Spooles uses only one core

Nobody-86 · August 14, 2022, 3:06pm

Hello there,

I noticed that calculix doesn’t use all cores, at least not for every operation. I have set the number of cores to 6 via the environment variable OMP_NUM_THREADS=6. In the output calculix also writes:

Using up to 6 cpu(s) for the stress calculation.
Using up to 6 cpu(s) for the symmetric stiffness/mass contributions.

However, the SPOOLES solver uses only one core:

Factoring the system of equations using the unsymmetric spooles solver
Using 1 cpu for spooles.

What can I do so that SPOOLES also uses 6 cores?

Calc_em · August 14, 2022, 3:10pm

Check the documentation chapter “How to perform CalculiX calculations in parallel”. It describes what can and needs to be done with Spooles in terms of parallelization.

JohnM · August 14, 2022, 5:20pm

If you have a specific reason for sticking with spooles, ignore this comment, but I highly recommend you try the pastix or pardiso solver

Nobody-86 · August 14, 2022, 8:06pm

Hi,

@Calc_em: Thanks. The chapter says that SPOOLES had to be compiled with a multi treading option. How can I check if this is the case for me? I have an already precompiled version of Calculix and honestly I don’t even know where I got it from. It is a bit older, the archive is called CL34-win64.zip.
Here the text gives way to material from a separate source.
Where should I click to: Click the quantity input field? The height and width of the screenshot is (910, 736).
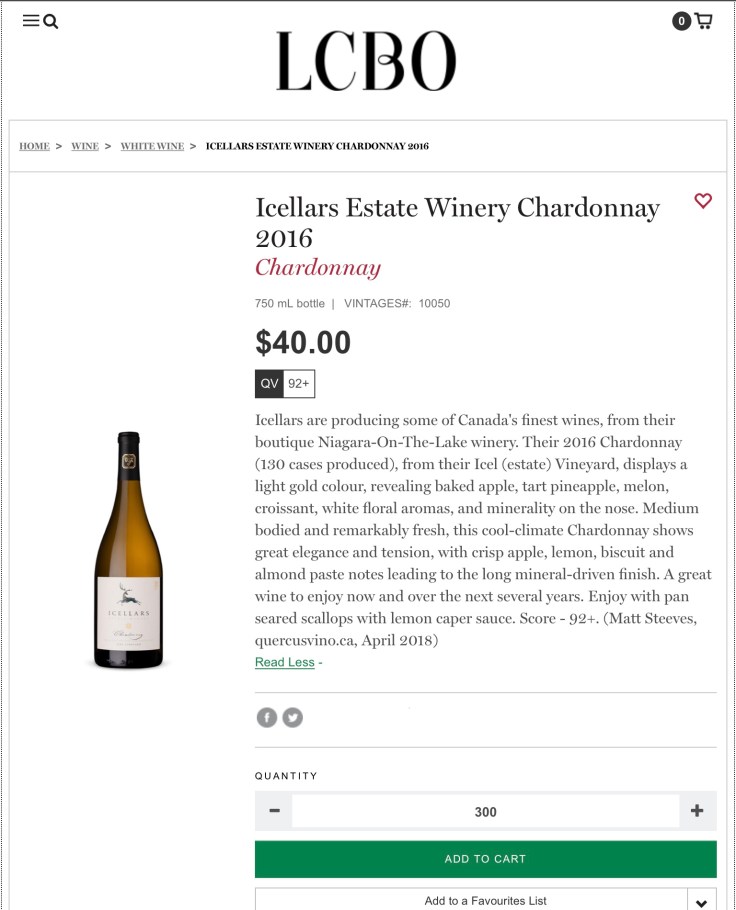485,812
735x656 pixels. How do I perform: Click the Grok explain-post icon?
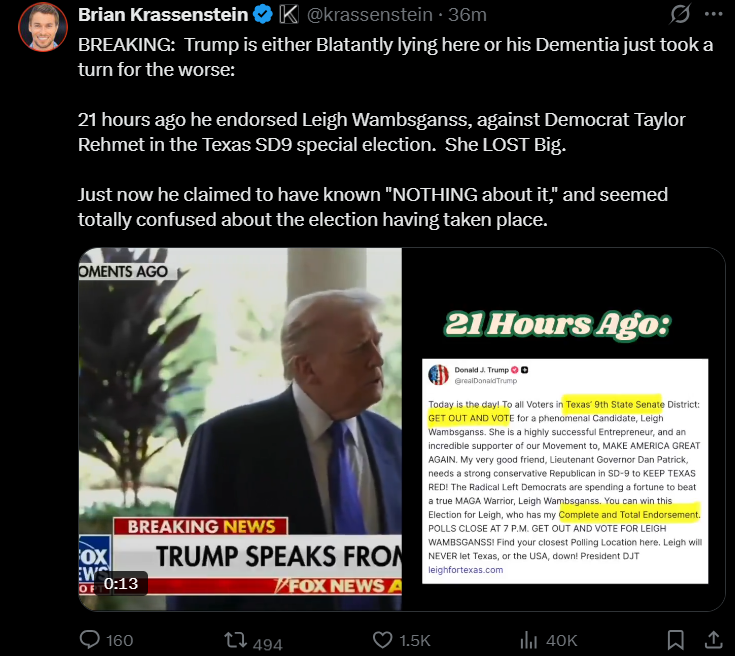coord(679,14)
@JohnM: no, there is actually no specific reason to use SPOOLES. I just use it because it “came with it”. As far as i know, spastix and paradiso have to be compiled by the user, and I haven’t managed to do that yet.

JohnM · August 14, 2022, 10:03pm

if you are using Windows, there are pre-compiled versions on the calculix website, and you’re in luck, 2.20 is out. the link is easy to miss, it just says “files”. if you run ccx_dynamic.exe, it will default to pastix and switch to pardiso for modal. runs in parallel

JohnM · August 14, 2022, 11:25pm

http://www.dhondt.de/calculix_2.20_4win.zip

xyont · August 14, 2022, 11:57pm

Spooles is an old solver (1998) known to be tested so long, perform well and reputable. better use as references for another newest solver (e.g PaStiX or Pardiso) in which some bugs or unwell may exist

xyont · August 15, 2022, 12:41am

you can find the precompiled executable at GitHub, however an updates to the latest version of CalculiX is not available.

vicmw · August 15, 2022, 7:13am

Multithreaded Spooles produces wrong results for eigenvalue problems half the time. I don’t know if that’s Spooles itself or some dependency or CCX but I don’t go near multithreaded Spooles anymore.

xyont · August 15, 2022, 8:42am

i was hear about it in MT, left the user verify for all solver. even Taucs solver in commercial FE, the developer still notify.

Nobody-86 · August 15, 2022, 7:57pm

Thank you very much for all the answers. I downloaded the new version and it seems that now all cores are used for each operation. I have not generated results yet, but I will run some test models.

Hyp · August 17, 2022, 6:29am

Hi,

I am using Ubuntu 20.04 with the ccx_2.20 executable from http://www.dhondt.de/. By setting OMP_NUM_THREADS I get stress calculation and symmetric stiffness/mass contributions with several cores working but not Spooles (only 1 core). Same as Nobody-86 was explaining (but for Windows i guess).

So, are there compiled versions for Linux anywhere out there that I could use in a similar easy way?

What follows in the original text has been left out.